### Challenge
Pull out the lines of the listing from the line with "The image size is (582, 448)." to the line with "pyautogui.click(x=203, y=239)", both included, and copy them unchanged.

[Data listing]
-*-

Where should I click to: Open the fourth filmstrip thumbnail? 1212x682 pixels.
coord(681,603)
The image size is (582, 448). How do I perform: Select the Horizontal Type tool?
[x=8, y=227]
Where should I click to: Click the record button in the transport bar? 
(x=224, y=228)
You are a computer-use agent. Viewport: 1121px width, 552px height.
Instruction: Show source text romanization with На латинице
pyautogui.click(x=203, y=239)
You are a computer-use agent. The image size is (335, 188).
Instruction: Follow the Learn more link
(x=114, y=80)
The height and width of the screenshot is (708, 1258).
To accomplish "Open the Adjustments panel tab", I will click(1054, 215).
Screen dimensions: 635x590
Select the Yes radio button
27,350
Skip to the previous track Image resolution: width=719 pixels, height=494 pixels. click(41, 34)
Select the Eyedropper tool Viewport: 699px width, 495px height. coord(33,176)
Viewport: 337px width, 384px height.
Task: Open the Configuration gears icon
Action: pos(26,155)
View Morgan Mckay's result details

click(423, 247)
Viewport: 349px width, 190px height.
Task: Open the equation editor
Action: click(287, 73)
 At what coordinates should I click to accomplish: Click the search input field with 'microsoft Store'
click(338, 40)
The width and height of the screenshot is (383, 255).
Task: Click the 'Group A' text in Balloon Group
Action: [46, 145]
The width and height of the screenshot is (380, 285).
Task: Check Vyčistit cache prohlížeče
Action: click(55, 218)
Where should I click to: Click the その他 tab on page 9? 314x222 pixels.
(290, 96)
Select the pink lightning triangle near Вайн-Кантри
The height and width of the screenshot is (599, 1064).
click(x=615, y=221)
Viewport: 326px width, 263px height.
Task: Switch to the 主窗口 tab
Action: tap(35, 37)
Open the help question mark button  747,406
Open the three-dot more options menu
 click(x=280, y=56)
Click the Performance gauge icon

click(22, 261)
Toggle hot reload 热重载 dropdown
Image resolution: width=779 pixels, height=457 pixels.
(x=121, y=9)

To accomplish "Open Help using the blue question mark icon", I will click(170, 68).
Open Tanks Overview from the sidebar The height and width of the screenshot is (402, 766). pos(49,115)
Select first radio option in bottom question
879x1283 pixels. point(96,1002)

-*-

### Exercise output
The image size is (582, 448). How do I perform: Select the Horizontal Type tool?
[x=8, y=227]
Where should I click to: Click the record button in the transport bar? 
(x=224, y=228)
You are a computer-use agent. Viewport: 1121px width, 552px height.
Instruction: Show source text romanization with На латинице
pyautogui.click(x=203, y=239)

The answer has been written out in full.